UD reports 5 campus chickenpox cases

Those infected have either isolated themselves or left for Thanksgiving break. University officials advised those students to not return to classes until they no longer have a fever and their blisters are fully scabbed, according to a release sent campuswide Wednesday afternoon.

UD officials said they notified the campus community as a precaution and to help prevent the spread of chickenpox around campus.

The university said it also has notified the health department.

RELATED: 11-year-old boy suffers stroke after complications with chickenpox, report says

Chickenpox is a contagious disease caused by the varicella-zoster virus that causes a blister-like rash, itching, tiredness and fever. The rash appears first on the stomach, back and face and then spreads over the entire body, causing between 250 and 500 itchy blisters, according to the federal Centers for Disease Control and Prevention.

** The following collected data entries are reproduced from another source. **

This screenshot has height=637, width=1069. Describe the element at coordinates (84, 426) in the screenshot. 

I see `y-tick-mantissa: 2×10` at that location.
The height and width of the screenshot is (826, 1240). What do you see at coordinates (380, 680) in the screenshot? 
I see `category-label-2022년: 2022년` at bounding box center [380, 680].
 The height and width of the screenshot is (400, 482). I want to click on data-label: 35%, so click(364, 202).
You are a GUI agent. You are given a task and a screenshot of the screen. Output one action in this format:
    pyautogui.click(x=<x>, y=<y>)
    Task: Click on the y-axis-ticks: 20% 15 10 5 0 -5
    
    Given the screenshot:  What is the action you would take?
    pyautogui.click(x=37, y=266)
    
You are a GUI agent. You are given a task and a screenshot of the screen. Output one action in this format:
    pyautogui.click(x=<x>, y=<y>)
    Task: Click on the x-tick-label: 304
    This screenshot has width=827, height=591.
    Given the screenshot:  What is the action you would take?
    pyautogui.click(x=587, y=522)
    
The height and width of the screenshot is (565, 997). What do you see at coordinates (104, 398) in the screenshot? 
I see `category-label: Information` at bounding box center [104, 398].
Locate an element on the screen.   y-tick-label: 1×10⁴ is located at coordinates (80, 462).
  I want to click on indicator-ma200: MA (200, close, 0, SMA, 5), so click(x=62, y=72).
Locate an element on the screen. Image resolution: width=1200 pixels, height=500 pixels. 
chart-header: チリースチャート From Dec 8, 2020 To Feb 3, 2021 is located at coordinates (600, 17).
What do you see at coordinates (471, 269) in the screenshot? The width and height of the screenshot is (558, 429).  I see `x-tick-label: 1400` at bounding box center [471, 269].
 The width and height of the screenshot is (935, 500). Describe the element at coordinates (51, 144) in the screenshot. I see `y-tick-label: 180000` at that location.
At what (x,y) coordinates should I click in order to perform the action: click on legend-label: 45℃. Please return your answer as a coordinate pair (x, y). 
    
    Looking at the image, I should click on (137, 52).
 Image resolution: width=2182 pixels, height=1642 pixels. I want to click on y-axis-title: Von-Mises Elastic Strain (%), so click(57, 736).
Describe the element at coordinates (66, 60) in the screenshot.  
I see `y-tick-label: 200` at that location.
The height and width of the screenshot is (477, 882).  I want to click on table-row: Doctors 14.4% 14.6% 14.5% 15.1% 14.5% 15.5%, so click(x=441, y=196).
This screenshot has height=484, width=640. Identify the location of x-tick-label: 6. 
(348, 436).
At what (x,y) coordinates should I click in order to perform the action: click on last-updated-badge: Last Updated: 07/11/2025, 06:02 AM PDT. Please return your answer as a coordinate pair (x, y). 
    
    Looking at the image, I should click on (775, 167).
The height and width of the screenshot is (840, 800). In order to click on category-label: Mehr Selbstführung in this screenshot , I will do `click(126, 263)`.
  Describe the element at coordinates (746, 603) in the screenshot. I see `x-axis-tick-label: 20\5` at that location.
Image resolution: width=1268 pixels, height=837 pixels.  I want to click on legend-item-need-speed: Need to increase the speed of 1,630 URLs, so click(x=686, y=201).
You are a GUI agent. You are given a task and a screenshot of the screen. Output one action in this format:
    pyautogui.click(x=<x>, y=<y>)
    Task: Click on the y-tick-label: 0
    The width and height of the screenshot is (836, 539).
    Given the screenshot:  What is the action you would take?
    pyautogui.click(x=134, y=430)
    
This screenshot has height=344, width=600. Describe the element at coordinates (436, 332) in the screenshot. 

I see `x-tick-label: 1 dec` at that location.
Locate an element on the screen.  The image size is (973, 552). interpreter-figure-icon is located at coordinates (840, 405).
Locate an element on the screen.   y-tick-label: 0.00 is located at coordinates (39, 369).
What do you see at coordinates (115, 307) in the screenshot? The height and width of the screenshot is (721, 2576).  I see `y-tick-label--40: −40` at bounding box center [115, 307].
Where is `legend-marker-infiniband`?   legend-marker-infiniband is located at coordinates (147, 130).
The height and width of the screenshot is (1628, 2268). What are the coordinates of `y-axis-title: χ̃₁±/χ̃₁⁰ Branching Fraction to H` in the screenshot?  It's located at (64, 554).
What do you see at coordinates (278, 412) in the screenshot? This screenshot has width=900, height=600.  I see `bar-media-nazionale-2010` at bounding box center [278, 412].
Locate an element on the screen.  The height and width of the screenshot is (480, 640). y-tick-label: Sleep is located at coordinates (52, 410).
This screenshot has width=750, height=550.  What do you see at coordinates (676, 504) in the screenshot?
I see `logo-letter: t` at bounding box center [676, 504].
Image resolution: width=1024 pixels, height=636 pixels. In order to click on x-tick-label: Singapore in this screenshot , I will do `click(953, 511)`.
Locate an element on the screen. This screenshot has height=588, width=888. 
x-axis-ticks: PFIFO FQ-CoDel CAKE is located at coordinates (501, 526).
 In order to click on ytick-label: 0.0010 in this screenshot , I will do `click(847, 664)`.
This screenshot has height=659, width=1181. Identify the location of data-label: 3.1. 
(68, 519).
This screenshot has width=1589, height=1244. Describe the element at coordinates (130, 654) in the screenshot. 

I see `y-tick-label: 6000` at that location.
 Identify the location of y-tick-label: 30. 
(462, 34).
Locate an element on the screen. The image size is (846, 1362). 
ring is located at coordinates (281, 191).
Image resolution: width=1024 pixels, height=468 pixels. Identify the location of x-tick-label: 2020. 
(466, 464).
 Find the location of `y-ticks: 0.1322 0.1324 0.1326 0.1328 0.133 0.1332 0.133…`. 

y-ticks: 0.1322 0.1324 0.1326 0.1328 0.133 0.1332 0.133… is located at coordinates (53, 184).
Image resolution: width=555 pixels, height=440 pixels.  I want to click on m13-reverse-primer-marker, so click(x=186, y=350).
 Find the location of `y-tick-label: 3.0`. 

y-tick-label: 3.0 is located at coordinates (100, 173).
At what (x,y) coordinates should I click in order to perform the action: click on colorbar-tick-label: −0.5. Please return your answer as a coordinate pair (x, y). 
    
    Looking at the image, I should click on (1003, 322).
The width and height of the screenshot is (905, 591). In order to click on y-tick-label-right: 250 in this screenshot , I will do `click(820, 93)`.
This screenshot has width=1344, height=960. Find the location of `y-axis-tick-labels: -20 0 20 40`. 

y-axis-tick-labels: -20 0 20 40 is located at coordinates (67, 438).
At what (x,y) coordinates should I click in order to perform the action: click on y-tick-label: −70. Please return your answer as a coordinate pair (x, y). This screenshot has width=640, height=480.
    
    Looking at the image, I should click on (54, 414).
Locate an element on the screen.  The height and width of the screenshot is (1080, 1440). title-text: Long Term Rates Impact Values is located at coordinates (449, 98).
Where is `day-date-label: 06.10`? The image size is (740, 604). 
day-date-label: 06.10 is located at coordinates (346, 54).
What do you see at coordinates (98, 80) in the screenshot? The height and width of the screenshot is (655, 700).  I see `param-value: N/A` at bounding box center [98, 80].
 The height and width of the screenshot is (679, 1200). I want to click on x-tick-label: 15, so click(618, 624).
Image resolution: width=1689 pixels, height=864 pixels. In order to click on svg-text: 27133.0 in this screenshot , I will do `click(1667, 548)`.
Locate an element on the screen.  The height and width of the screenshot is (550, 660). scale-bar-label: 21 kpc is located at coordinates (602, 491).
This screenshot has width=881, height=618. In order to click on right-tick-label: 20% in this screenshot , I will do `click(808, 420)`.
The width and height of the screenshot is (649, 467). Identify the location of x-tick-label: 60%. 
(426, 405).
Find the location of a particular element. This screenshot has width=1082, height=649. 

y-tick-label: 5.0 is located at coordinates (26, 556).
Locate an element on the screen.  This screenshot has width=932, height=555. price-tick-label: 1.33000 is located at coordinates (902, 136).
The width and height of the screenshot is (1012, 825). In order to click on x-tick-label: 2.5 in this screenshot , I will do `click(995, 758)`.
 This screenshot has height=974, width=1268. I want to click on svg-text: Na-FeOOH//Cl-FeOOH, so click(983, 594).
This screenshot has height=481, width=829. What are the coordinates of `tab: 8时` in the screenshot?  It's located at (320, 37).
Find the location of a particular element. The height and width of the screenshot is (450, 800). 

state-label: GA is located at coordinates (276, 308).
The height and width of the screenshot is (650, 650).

The virus also can cause encephalitis, pneumonia and severe dehydration. The best way to prevent chickenpox is to get vaccinated, the CDC said.

In North Carolina, a chickenpox outbreak is the state’s largest since 1995. As of Monday, 36 children contracted chickenpox at a private school in Asheville, N.C., the Associated Press reported.

More than two-thirds of the school’s 152 students haven’t received the vaccine, with many families seeking religious exemptions, the AP reported.